Victorian Christmas Traditions

Do you ever wonder where some of our Christmas traditions come from? The Victorian period saw many changes to Christmas due to the massive influx of immigrants and industrialization which helped create our own American traditions. In 1890, Christmas became a national holiday and was celebrated by many Americans regardless of their religious background. At the Molly Brown House Museum we are swept up in the holiday spirit with our decorations, and our fun events such as our Candlelight tours and teas.

The Germans brought over the idea of a Christmas tree, and it was widely accepted as a major decoration in the Victorian time period. Typically, a Nativity scene would be found underneath the Christmas tree. Where would they put their presents? The gifts would actually be tied to the branches, rather than hiding them underneath the tree. During the 1890s, single kernels of popped corn were sometimes pinned to the ends of the tree branches with straight pins to simulate snow. Trees were covered in paper flowers, flags, lace bags, and tinsel. German-made blown glass ornaments were introduced around 1860 and both European and American ornaments became commercially available by the 1880s. On top of the tree was typically a large tin star, elaborate angels, or an American flag. In the early 1900s, popcorn balls were popular, as were strings of popcorn dyed red and green. Goodies- such as candied fruit, painted nuts, strings of popcorn, cranberries and cookies- adorned the tree. The yummy decorations tempted the children until the 12th night of Christmas, when they were shaken from the tree and eaten!

Thrifty Victorian families kept their trees year after year. Trees were often kept up until spring, then taken down and stored to dry. The following year, the tree was stripped of its needles and the branches were wrapped in cotton to mimic snow. Additional “snow” was provided by shaking mica flakes over the tree.

Having one Christmas tree was simply not enough, many families during Margaret Brown’s era had multiple trees throughout the house. Because of the multitude of trees in the house, it is easy to understand how using real trees could lead to deforestation. Interesting enough, the debate of real tree versus artificial has been going on for over 100 years. One alternative to a live tree was the feather tree. Germany began producing these trees as early as 1845 and they are credited with inventing the first artificial tree. Feather trees arrived in America through German immigrants transporting them overseas.

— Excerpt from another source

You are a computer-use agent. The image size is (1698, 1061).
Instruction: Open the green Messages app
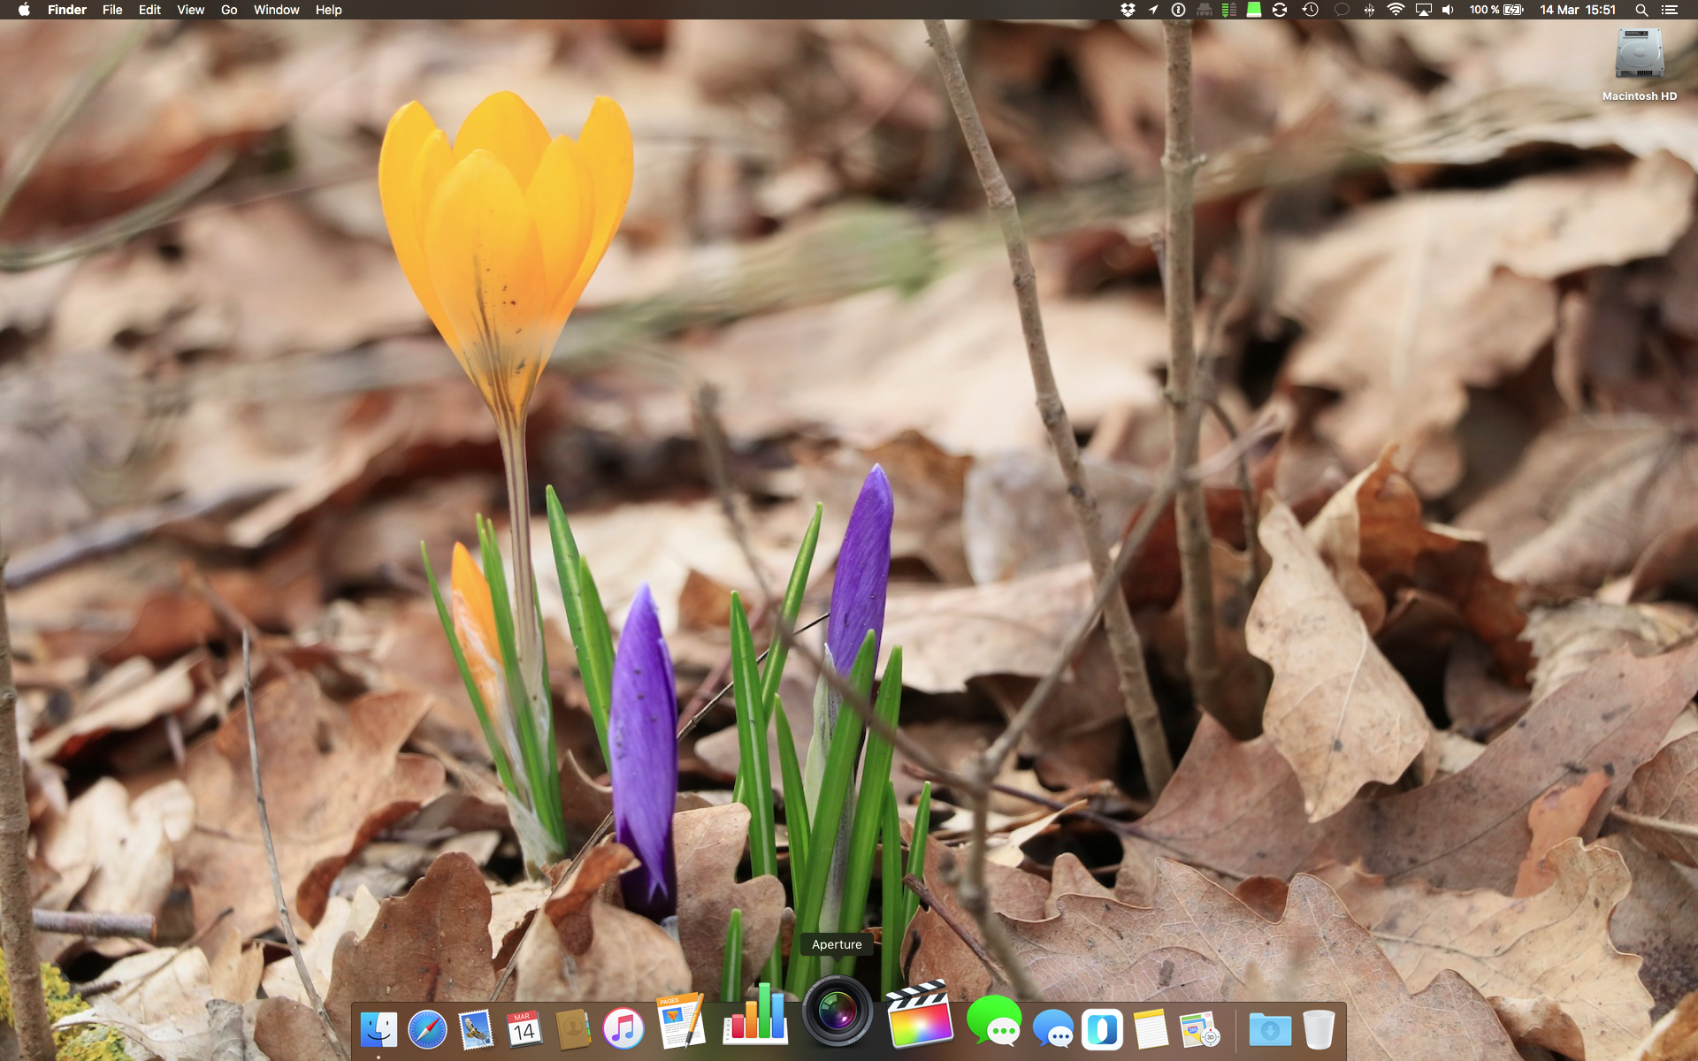pos(993,1023)
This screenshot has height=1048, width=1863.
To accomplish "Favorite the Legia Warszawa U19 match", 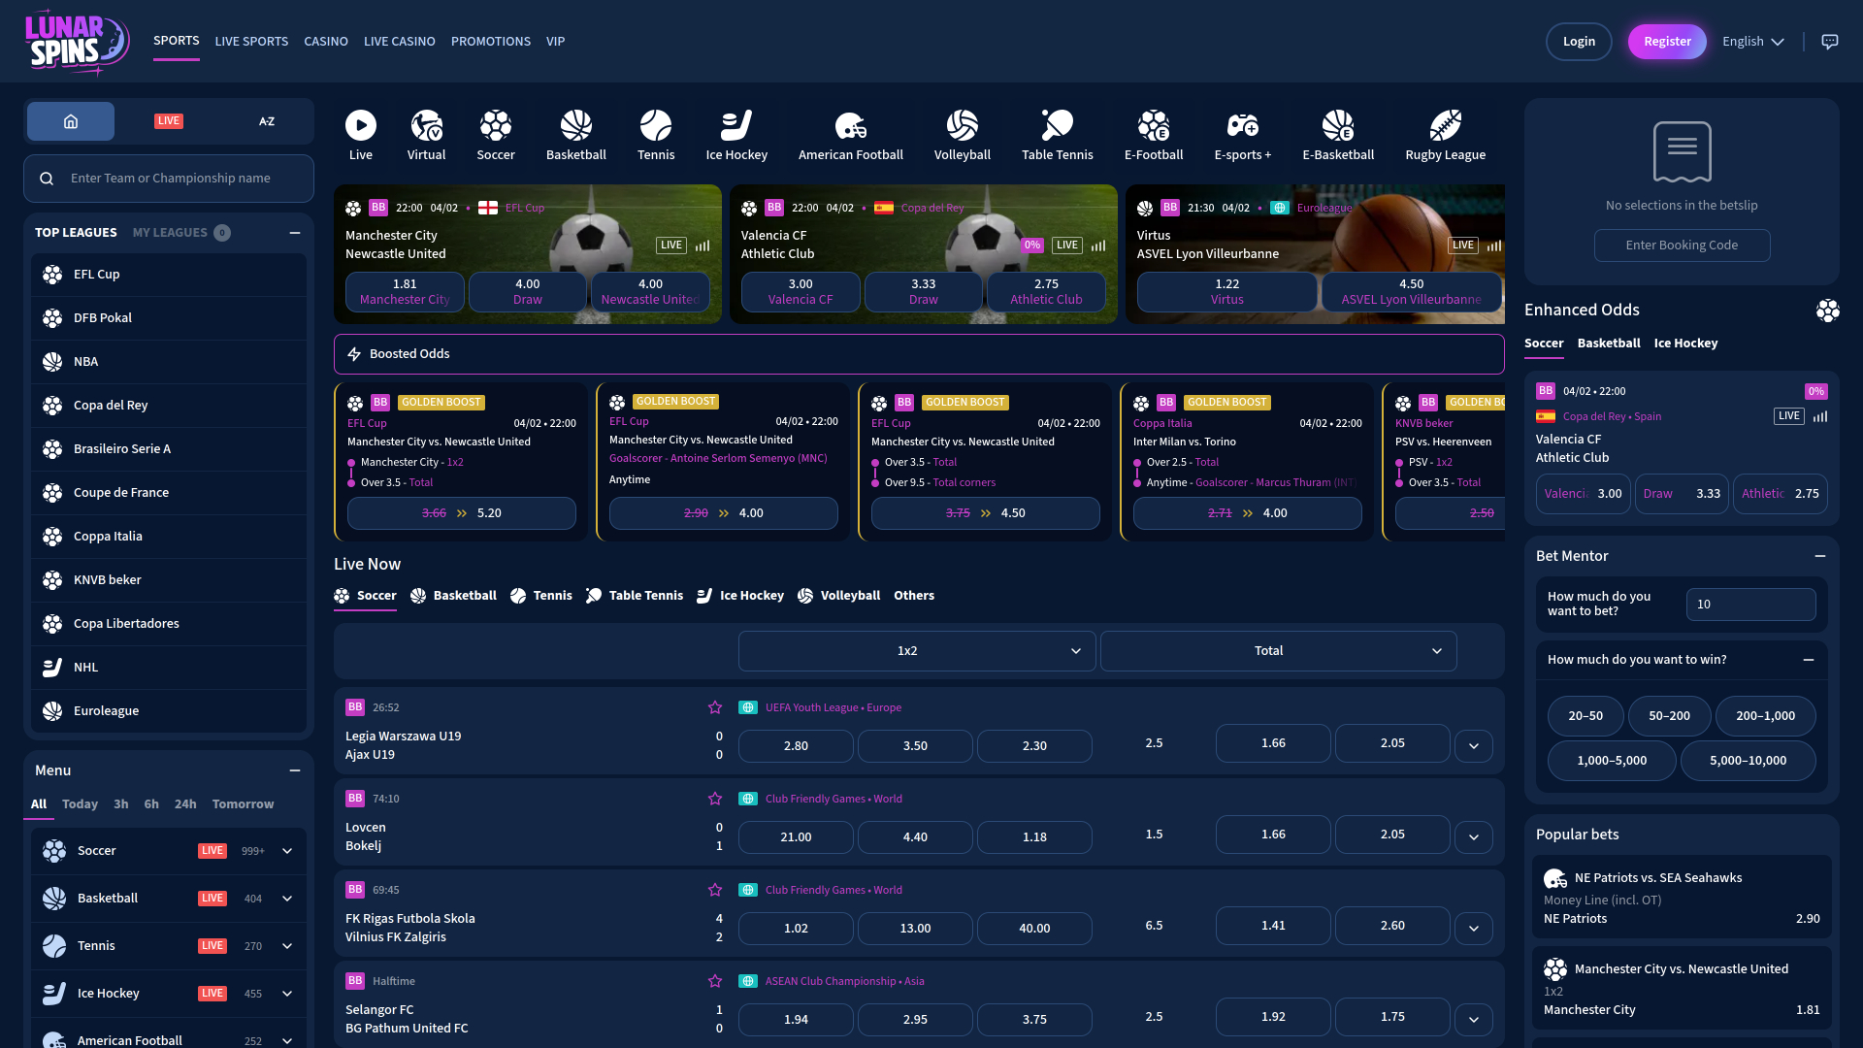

The feather tree was made to resemble the white pines of the German forestland. These trees grew with wide spaces between their branches, short needles and berries at the end of every tip. The tree was made of wire, wood, berries and feathers. Metal wire was usually covered with goose, turkey, swan or ostrich feathers. Ostrich feathers were primarily used for the feather trees displayed in stores and very large homes. They were typically dyed green to bear a resemblance to pine needles. Feather trees could range in size anywhere from 17 to 55 inches. The first feather tree manufactured by a larger company appeared in the Sears and Roebuck catalog in 1913.

Because of the prevalence of synthetic artificial trees, the feather tree is a Christmas tradition that has been lost over time. Does your family have any traditions similar to the Victorians? Do you still add any tinsel, cookies, stars or popcorn strings to your tree today?